■ **HOW TO COMPLETE THIS TASK**:
From the listing below, copy each line that holds "tree".

#####

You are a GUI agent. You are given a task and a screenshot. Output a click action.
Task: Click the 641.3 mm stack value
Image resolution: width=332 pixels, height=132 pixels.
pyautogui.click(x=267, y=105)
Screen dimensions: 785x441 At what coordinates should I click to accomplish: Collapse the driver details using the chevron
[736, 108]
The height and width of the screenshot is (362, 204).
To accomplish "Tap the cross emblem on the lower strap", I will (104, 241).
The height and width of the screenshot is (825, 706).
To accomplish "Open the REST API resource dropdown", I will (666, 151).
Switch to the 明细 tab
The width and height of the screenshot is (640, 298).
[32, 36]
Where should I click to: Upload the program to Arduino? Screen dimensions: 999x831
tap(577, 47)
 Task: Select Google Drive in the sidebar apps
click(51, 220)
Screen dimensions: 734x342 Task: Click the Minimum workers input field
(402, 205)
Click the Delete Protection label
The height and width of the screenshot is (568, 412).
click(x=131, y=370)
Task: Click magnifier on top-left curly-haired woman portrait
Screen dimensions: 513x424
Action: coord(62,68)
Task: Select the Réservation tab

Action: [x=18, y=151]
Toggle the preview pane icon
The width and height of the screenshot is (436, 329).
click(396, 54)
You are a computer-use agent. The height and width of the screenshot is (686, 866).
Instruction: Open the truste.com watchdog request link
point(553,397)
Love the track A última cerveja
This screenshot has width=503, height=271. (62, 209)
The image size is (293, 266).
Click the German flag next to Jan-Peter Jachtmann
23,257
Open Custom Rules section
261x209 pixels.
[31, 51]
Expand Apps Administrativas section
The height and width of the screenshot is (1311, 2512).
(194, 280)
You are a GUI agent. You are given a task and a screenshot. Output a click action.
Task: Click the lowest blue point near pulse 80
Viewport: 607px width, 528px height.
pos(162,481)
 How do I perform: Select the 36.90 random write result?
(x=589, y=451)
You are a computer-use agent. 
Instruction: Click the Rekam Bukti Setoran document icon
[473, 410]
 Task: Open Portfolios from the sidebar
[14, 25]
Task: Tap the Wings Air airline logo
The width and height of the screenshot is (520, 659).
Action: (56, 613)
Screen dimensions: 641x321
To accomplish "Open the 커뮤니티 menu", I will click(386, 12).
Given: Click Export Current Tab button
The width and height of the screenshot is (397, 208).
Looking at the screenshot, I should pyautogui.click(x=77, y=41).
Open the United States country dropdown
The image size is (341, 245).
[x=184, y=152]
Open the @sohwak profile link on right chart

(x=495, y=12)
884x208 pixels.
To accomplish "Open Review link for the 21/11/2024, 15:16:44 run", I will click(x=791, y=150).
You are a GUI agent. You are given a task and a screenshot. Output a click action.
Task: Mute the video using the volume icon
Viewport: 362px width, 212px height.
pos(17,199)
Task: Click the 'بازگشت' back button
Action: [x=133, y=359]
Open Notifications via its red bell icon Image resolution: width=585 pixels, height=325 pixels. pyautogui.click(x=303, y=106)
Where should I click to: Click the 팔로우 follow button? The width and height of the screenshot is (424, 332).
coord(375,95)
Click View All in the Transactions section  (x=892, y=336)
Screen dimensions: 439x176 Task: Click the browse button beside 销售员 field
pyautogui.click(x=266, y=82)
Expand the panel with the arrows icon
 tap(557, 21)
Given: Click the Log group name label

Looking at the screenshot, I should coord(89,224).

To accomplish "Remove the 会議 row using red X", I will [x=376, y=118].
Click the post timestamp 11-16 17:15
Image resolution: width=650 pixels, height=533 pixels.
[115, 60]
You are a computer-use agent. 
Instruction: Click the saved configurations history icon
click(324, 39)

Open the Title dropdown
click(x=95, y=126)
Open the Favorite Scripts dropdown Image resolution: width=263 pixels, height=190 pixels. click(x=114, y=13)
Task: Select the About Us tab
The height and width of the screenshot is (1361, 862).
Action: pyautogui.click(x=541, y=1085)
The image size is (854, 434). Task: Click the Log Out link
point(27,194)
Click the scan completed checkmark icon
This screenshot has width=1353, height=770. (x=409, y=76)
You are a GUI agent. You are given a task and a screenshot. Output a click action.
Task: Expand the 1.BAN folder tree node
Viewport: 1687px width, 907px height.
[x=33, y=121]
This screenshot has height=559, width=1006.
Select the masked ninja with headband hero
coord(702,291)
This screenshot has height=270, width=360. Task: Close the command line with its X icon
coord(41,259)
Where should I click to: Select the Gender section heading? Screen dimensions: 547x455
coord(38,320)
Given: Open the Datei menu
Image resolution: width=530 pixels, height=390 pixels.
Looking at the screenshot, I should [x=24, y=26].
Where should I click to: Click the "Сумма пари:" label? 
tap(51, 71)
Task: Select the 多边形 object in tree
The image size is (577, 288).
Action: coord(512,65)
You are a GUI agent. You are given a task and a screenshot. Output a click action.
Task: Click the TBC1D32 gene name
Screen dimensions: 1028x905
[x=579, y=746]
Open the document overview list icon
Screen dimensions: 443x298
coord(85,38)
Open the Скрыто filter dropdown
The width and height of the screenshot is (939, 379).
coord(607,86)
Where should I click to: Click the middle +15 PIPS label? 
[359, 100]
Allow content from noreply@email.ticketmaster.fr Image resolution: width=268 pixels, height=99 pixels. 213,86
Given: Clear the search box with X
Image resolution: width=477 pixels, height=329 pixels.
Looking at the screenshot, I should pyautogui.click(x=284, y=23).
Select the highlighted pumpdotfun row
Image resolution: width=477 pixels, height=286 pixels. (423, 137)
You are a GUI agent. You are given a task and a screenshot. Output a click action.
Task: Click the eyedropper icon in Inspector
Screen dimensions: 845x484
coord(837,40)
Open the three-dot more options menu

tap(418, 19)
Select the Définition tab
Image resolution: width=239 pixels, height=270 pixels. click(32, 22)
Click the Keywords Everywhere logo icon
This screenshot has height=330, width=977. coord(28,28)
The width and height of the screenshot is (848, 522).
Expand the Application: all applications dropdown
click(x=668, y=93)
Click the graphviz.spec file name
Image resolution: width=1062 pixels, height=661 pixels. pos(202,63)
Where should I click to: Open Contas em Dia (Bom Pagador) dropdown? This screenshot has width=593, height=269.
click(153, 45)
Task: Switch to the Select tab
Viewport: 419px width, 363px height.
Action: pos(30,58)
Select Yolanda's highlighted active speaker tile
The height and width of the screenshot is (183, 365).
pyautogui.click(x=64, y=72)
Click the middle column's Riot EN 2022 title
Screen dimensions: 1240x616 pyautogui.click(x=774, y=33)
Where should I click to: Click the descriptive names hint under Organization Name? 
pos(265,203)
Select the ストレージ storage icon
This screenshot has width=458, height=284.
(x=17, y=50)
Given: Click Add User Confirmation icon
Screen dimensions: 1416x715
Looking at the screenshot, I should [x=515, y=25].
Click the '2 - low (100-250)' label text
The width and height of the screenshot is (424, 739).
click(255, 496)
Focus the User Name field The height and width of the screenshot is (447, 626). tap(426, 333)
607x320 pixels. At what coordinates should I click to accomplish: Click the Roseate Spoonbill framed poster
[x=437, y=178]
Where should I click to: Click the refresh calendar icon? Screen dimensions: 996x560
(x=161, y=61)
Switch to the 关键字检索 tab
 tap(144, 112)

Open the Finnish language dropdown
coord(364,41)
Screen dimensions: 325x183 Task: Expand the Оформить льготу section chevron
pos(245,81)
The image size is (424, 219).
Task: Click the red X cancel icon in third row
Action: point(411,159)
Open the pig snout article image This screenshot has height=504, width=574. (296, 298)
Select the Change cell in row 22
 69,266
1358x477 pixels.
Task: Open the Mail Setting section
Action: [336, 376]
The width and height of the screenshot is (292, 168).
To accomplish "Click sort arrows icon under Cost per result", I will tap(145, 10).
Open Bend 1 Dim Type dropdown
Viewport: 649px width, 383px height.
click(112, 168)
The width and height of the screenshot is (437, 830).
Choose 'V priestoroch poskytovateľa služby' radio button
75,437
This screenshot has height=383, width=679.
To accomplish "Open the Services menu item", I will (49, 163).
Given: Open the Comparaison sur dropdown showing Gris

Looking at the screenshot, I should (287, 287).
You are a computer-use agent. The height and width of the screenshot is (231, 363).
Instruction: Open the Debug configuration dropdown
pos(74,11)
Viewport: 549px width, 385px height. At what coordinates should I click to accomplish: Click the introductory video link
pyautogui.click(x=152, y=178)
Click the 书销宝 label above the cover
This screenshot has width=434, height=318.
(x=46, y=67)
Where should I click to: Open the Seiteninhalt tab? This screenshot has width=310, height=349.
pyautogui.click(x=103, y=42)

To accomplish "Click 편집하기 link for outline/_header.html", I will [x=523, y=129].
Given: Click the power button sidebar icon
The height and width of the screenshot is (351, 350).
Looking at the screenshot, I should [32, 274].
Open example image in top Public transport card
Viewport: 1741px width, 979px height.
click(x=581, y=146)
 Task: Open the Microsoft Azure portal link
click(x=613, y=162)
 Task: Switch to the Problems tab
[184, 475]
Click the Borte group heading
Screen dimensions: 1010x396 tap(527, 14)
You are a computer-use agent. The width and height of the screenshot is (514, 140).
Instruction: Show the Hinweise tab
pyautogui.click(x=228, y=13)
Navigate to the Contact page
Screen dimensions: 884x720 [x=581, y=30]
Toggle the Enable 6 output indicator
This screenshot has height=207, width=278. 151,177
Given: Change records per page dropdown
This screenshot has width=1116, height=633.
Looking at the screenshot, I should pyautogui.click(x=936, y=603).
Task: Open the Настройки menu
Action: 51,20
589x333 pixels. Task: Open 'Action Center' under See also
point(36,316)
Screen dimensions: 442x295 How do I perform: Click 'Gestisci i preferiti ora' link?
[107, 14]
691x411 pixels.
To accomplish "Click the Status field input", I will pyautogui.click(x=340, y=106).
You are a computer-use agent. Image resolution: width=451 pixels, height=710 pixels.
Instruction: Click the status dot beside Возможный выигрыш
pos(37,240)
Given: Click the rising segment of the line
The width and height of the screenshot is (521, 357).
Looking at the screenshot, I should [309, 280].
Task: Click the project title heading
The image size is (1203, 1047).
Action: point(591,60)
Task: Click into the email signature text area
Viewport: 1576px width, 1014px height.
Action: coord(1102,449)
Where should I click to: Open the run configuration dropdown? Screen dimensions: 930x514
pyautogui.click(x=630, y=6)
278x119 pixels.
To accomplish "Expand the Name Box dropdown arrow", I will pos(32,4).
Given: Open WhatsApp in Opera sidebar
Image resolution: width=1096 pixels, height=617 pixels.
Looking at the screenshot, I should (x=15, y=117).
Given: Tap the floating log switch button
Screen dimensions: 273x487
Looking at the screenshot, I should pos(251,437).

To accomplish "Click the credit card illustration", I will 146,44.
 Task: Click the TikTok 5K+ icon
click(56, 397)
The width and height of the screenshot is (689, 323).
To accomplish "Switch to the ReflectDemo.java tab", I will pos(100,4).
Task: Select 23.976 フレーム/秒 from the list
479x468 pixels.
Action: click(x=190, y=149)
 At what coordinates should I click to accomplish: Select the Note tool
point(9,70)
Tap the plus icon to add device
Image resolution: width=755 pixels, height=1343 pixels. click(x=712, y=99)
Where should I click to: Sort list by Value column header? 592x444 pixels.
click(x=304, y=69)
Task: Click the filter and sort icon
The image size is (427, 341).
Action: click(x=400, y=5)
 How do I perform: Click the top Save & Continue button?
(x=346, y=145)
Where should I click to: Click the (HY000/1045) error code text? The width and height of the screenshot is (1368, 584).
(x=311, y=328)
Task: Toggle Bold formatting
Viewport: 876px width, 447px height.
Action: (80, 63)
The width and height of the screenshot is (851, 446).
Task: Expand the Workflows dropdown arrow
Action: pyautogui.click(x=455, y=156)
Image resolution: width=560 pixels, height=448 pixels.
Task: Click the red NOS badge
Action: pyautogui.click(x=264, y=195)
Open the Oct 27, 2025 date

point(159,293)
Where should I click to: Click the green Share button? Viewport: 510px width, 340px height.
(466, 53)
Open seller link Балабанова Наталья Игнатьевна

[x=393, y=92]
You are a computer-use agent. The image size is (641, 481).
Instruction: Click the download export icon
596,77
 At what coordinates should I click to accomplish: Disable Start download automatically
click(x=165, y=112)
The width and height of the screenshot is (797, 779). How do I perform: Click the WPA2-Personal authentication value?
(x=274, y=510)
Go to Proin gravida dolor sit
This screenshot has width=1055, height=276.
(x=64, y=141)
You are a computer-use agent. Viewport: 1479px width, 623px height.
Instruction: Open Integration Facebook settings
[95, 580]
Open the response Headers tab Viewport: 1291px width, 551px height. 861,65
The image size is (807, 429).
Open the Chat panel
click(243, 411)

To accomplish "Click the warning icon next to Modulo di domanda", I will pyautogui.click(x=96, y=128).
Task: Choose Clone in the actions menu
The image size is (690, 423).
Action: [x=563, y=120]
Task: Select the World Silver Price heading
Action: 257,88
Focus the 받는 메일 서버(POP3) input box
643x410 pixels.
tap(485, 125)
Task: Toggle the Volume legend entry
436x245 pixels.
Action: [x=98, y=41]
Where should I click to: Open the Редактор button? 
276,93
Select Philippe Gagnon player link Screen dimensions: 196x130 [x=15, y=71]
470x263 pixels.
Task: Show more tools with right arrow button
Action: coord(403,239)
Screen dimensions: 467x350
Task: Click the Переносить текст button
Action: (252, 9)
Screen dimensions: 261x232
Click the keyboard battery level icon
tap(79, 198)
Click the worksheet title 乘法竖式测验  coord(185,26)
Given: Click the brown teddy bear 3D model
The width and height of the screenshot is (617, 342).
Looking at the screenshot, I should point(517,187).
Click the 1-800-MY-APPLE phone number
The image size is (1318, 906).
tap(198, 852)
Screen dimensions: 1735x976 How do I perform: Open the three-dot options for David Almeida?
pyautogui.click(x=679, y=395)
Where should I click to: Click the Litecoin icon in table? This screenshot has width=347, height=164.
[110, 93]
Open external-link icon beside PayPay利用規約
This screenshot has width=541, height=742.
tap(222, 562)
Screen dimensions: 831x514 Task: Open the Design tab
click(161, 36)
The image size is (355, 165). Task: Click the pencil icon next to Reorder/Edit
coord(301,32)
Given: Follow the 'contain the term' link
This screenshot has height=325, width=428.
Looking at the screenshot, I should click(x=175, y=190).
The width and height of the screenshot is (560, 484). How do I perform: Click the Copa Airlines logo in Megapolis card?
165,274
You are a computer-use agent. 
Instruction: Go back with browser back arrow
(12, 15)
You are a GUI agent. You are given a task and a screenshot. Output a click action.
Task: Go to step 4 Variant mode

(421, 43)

#####

■ **EXERCISE SOLUTION**:
Task: Expand the 1.BAN folder tree node
Task: Select the 多边形 object in tree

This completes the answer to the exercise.